Mariana
Mortágua* | Jornal de Notícias | opinião
Portugal
ganhou a Eurovisão, e o país emocionou-se. É compreensível que assim seja. Mas
também é justo pedir que não percamos o pé, a noção precisa do Mundo que avança
apesar do nosso alheamento. Pelo menos em teoria, a Eurovisão pretende celebrar
e evocar princípios de tolerância, de encontro de nações e culturas de dentro e
fora da Europa. É difícil por isso compreender que essa celebração possa ser
tão asséptica, tão artificialmente alienada da violência que, de tão
banalizada, já não merece especial atenção.
Ficámos
a saber na semana passada que as autoridades italianas deixaram morrer 268
pessoas, entre elas 60 crianças, que fugiam da guerra pela Líbia.

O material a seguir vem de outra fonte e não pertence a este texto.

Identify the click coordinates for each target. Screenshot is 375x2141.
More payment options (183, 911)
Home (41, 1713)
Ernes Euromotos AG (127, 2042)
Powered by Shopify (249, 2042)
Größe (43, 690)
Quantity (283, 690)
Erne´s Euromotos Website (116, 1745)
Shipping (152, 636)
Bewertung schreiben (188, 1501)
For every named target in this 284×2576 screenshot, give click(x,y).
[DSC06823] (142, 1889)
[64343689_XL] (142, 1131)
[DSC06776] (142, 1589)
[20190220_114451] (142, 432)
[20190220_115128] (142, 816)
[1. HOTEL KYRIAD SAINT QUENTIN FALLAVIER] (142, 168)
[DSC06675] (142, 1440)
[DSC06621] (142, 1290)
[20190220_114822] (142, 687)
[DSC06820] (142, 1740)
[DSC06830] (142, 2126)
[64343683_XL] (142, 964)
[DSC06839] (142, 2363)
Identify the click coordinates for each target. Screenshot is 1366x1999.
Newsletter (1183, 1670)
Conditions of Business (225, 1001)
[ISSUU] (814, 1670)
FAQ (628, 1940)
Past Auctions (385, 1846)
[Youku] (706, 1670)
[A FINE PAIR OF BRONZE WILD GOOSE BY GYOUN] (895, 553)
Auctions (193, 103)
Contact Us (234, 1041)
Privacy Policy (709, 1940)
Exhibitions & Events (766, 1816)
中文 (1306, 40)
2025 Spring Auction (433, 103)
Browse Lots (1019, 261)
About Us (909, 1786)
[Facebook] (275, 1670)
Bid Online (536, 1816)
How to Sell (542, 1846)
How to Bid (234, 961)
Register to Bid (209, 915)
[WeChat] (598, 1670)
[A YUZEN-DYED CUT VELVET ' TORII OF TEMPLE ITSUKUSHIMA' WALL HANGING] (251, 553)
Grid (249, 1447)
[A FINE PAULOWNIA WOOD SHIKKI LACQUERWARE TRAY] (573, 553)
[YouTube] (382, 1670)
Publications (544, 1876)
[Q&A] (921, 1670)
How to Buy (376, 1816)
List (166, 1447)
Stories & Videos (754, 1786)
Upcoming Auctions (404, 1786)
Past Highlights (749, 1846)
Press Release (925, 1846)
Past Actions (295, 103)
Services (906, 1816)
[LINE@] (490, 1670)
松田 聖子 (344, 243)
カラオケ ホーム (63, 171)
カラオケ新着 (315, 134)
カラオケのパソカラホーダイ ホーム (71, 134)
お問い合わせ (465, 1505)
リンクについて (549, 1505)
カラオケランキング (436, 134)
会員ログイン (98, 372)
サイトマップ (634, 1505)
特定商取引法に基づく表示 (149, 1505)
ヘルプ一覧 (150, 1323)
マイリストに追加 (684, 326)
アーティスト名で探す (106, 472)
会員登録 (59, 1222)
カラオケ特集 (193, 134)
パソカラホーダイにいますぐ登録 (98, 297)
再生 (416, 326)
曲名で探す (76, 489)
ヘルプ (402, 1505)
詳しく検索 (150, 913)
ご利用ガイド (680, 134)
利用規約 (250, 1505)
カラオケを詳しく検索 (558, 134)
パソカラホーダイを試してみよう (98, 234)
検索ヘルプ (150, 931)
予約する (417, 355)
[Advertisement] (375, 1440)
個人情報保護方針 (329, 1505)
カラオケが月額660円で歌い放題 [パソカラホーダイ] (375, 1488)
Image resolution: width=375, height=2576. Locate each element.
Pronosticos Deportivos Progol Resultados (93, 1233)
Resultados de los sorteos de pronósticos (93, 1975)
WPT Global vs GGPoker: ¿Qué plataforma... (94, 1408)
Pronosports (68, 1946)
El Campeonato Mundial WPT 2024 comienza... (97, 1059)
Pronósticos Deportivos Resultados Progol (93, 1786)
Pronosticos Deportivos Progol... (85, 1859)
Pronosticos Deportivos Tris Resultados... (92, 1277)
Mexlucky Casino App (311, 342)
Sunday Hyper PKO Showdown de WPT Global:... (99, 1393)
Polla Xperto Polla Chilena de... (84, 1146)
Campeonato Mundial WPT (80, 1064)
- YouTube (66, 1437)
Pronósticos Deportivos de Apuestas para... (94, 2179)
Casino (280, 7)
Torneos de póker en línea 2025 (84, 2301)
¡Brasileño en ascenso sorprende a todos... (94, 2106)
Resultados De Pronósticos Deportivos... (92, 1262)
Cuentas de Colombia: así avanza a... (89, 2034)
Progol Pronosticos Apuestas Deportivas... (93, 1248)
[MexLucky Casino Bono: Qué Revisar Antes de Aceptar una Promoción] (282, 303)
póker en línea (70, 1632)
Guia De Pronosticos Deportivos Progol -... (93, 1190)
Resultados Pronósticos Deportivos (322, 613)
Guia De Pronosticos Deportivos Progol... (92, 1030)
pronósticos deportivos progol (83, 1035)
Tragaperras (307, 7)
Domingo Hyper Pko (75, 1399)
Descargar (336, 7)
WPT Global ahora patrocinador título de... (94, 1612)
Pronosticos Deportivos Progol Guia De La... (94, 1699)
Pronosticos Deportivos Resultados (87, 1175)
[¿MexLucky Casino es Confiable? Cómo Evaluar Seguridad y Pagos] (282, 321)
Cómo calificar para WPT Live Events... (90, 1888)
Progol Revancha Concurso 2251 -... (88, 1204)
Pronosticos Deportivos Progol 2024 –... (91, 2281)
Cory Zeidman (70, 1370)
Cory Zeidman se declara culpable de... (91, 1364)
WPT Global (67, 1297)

E a palavra
"deixaram" neste contexto não é simbólica. A guarda costeira italiana
esteve ao telefone durante cinco horas com um médico sírio que implorava ajuda
enquanto afundava com os restantes 267 refugiados perto de Lampedusa, e nada
fez. São só mais algumas centenas a juntar aos milhares que já perderam a vida
a tentar atravessar o mar que não é mais que um muro que a Europa mantém
guardado e armado para impedir uma passagem segura.
Pode
a Eurovisão resolver um problema político e humanitário desta dimensão?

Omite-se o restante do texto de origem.